Top of MATERIALS PROVIDED

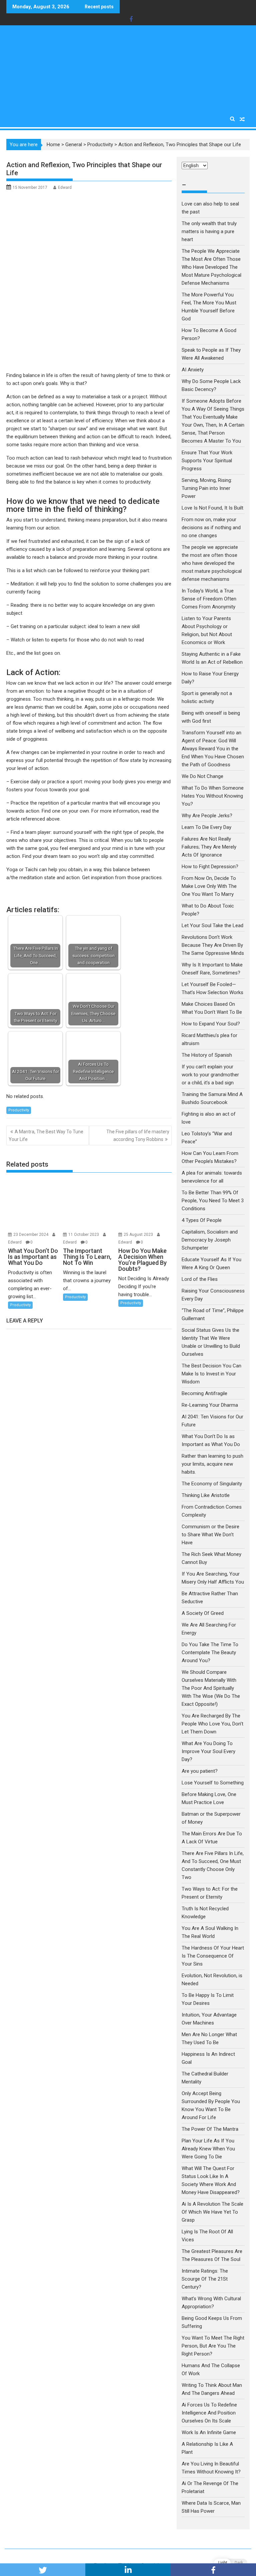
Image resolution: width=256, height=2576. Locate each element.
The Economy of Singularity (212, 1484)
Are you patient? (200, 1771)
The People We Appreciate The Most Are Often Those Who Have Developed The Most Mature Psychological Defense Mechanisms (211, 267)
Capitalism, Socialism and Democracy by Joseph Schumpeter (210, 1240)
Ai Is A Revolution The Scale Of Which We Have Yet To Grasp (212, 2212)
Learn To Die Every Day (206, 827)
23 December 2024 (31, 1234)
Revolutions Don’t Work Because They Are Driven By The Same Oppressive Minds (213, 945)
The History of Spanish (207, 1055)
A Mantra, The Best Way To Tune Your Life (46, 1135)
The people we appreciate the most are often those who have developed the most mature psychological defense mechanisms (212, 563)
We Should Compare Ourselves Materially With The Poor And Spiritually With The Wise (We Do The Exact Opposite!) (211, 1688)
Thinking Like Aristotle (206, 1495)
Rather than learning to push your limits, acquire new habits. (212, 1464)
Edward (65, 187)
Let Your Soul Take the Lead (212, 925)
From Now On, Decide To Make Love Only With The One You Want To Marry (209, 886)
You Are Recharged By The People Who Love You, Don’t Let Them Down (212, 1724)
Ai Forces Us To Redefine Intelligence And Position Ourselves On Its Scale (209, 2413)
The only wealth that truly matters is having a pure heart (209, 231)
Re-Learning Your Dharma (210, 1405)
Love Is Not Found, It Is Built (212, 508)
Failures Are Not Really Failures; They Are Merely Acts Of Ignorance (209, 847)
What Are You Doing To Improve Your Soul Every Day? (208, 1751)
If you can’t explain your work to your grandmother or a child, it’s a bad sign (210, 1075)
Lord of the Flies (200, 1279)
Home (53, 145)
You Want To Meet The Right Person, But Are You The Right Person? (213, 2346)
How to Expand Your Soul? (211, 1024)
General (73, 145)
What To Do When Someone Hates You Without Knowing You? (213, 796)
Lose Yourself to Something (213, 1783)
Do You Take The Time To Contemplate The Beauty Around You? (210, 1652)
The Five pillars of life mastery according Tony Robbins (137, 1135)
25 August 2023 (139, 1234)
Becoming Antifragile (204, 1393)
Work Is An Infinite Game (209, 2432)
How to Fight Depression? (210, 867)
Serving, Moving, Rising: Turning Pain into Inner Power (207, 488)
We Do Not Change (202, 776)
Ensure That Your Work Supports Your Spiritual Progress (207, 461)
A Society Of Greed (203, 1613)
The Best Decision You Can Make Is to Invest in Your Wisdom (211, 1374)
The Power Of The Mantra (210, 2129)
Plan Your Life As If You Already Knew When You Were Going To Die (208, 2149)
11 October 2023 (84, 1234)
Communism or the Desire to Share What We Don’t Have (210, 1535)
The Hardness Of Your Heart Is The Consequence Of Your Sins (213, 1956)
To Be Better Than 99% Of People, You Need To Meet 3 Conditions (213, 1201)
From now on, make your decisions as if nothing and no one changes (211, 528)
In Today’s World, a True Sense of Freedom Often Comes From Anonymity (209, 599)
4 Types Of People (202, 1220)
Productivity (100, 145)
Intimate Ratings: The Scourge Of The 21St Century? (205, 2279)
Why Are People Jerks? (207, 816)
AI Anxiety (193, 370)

Bottom of MATERIALS PROVIDED
Top of MATERIALS PROVIDED

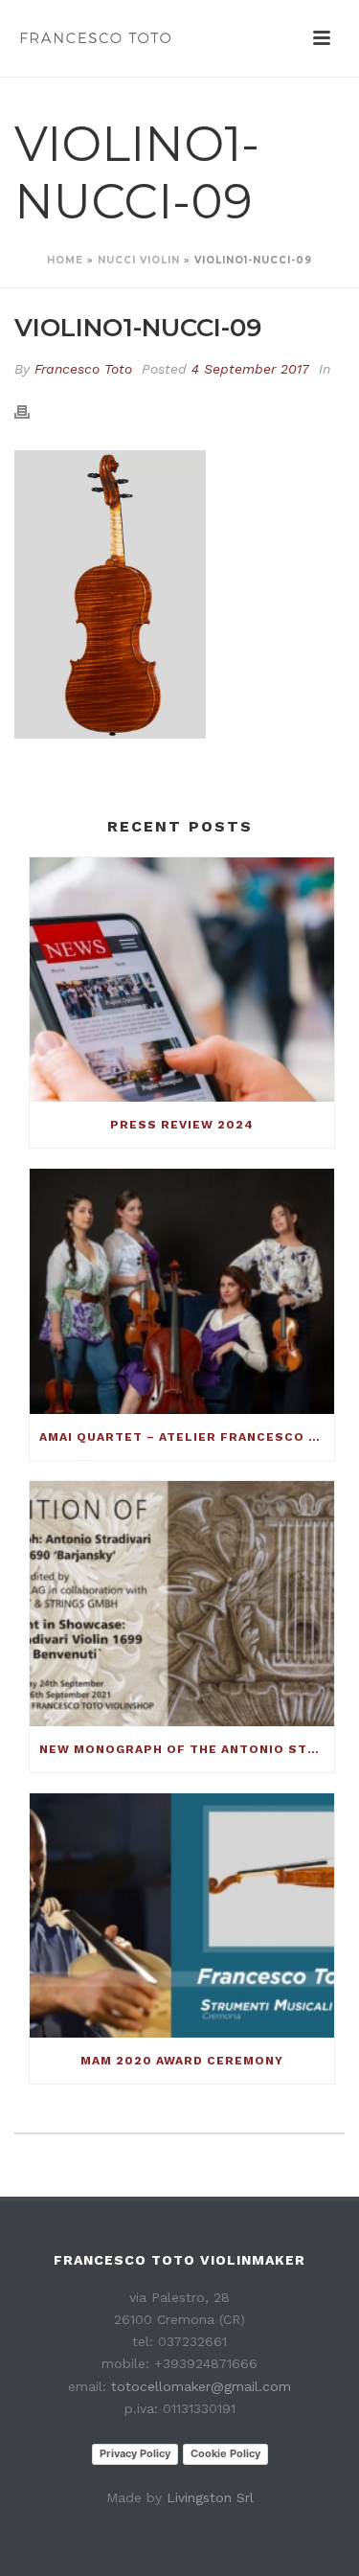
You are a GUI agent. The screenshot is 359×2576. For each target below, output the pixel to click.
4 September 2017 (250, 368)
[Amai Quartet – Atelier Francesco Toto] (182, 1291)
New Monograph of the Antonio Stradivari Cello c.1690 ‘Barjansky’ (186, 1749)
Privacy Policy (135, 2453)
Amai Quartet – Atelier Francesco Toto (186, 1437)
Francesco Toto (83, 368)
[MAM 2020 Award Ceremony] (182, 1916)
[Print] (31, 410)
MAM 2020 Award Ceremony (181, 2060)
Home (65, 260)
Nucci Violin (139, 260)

Bottom of MATERIALS PROVIDED

**TASK OBJECTIVE**.
From the data above, output only the lines between the line containing "To Be Better" and the line containing "AI Anxiety (193, 370)", inclusive, exactly as written.

**FINISHED TASK**.
To Be Better Than 99% Of People, You Need To Meet 3 Conditions (213, 1201)
From now on, make your decisions as if nothing and no one changes (211, 528)
In Today’s World, a True Sense of Freedom Often Comes From Anonymity (209, 599)
4 Types Of People (202, 1220)
Productivity (100, 145)
Intimate Ratings: The Scourge Of The 21St Century? (205, 2279)
Why Are People Jerks? (207, 816)
AI Anxiety (193, 370)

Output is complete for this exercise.